* **Selected text**
= Beginning of Section =
Friday, January 10, 2014

prosthetic hand: milwaukee prt.6

The night before last I printed some original Robohand parts to have on hand for our meeting. It's cool that these all fit as one bed of parts. Regardless of the simplicity, there is something really nice about the adaptive quality of this design and how it can be fit to a variety of people. You might wonder why I am spending all of this time printing parts before we meet Shea, but I think it is important to understand the entire development of this project and the various ways that people have solved or attempted to solve various issues. Doing this helps me to wrap my head around a problem. Enough about that though.
= End of Section =
Quote every sentence in the body of the prosthetic hand post above that contains the word "parts." These lines have no connection to the prosthetic hand post.

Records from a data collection
= Beginning of Section =
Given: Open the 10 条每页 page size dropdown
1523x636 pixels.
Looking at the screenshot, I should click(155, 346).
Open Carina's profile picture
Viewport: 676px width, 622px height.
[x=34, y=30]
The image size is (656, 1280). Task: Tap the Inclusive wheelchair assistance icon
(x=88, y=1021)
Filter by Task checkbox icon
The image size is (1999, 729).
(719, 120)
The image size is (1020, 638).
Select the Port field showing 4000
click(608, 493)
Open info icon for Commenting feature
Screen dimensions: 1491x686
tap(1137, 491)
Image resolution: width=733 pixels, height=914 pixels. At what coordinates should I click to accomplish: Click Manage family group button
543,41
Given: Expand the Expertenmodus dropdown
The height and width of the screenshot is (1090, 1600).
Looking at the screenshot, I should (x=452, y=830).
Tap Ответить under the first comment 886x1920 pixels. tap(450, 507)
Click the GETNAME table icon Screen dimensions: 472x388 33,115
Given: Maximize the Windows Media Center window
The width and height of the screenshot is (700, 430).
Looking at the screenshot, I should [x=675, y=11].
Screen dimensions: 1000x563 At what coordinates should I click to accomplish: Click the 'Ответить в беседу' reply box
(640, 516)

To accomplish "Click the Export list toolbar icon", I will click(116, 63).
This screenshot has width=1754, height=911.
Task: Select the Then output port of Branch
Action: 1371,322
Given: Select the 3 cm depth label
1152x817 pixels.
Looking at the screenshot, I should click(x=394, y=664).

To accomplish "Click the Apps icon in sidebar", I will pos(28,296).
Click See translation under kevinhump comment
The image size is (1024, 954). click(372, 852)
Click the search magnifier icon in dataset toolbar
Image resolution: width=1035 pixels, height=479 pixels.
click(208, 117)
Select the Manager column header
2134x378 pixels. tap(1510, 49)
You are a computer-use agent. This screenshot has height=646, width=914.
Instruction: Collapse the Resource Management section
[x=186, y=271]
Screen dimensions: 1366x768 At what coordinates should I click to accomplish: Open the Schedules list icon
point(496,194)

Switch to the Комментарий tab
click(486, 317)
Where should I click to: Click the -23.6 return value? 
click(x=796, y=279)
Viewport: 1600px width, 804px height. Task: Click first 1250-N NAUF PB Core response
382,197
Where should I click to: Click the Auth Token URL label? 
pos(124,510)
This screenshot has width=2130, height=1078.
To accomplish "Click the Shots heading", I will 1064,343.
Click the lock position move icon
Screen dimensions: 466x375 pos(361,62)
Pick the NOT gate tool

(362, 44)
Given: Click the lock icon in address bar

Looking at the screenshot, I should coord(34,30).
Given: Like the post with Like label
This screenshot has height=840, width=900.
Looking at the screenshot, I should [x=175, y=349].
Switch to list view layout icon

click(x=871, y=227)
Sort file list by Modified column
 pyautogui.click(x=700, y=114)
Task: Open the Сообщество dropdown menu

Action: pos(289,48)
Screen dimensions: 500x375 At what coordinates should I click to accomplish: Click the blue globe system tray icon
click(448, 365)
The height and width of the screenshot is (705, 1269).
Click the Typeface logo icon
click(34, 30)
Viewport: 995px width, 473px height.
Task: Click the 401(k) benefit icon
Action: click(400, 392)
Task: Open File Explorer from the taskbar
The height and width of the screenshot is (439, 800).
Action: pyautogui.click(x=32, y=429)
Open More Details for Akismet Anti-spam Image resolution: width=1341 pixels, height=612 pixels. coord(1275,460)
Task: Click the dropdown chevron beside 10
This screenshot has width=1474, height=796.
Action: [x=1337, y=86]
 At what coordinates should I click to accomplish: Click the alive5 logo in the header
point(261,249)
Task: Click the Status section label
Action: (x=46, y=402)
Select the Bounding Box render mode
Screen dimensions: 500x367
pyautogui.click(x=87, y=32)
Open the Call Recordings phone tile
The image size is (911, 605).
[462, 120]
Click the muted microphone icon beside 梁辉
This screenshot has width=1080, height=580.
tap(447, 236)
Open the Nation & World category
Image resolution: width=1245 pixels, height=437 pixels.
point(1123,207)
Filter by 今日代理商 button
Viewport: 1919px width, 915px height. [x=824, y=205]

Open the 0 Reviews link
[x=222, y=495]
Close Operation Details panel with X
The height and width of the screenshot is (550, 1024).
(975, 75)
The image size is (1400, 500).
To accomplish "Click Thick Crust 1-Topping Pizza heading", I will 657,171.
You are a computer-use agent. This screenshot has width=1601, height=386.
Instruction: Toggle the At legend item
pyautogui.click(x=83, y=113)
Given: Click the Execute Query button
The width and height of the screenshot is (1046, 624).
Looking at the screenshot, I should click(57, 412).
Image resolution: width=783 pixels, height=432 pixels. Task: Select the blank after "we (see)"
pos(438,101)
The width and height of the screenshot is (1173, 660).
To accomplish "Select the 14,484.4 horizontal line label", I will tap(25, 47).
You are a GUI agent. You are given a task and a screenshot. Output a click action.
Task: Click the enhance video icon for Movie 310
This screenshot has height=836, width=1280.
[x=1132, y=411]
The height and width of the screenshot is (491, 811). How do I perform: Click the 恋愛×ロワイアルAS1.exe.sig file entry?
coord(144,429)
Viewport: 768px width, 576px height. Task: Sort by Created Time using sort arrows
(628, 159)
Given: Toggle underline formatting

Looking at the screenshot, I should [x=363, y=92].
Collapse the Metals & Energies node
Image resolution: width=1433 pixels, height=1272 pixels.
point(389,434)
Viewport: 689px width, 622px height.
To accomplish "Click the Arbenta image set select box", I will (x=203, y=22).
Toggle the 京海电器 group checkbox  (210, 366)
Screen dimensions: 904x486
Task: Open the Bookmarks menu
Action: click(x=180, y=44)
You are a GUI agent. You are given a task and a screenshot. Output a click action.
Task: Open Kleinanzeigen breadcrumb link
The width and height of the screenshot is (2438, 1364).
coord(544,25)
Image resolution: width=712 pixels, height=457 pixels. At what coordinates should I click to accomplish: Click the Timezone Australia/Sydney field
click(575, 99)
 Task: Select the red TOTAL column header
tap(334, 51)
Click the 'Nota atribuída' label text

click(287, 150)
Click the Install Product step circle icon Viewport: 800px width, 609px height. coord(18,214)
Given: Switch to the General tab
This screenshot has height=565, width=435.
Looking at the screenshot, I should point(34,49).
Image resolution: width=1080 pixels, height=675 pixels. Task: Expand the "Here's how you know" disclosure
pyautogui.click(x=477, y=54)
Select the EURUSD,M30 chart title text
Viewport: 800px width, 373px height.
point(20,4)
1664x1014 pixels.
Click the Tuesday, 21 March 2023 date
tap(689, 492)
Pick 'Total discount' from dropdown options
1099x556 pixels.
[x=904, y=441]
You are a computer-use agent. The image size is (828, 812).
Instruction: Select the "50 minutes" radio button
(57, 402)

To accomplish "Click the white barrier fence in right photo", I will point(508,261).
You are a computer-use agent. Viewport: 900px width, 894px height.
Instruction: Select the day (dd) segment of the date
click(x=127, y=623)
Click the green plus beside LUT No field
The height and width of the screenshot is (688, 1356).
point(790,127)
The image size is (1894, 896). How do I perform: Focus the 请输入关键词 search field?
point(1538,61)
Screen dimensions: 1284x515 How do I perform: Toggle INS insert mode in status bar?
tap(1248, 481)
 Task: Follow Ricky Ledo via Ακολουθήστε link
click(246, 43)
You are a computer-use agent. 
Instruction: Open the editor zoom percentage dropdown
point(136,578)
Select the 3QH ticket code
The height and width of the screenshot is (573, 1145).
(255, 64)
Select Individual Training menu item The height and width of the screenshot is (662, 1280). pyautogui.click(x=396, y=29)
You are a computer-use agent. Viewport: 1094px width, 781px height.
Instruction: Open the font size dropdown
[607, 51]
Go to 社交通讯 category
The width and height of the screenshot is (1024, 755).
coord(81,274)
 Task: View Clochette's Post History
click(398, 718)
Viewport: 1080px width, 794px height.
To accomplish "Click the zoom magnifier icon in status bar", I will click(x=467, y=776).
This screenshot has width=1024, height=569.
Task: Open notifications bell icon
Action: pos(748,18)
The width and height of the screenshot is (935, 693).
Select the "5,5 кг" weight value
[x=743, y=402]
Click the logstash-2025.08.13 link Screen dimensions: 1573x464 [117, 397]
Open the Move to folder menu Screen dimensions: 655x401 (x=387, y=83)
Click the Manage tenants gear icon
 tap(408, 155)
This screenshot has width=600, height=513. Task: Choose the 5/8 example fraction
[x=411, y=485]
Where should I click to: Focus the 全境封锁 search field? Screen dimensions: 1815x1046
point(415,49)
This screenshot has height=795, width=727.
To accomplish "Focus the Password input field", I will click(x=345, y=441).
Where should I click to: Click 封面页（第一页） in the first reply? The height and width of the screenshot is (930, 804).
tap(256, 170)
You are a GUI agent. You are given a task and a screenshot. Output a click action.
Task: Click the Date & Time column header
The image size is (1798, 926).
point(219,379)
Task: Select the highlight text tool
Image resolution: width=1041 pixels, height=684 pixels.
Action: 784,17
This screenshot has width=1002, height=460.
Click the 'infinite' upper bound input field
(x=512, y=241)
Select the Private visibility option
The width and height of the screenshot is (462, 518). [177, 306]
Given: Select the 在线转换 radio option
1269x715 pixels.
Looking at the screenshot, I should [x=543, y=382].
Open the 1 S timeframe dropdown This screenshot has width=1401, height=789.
= End of Section =
* **Response area**
- "The night before last I printed some original Robohand parts to have on hand for our meeting."
- "It's cool that these all fit as one bed of parts."
- "You might wonder why I am spending all of this time printing parts before we meet Shea, but I think it is important to understand the entire development of this project and the various ways that people have solved or attempted to solve various issues."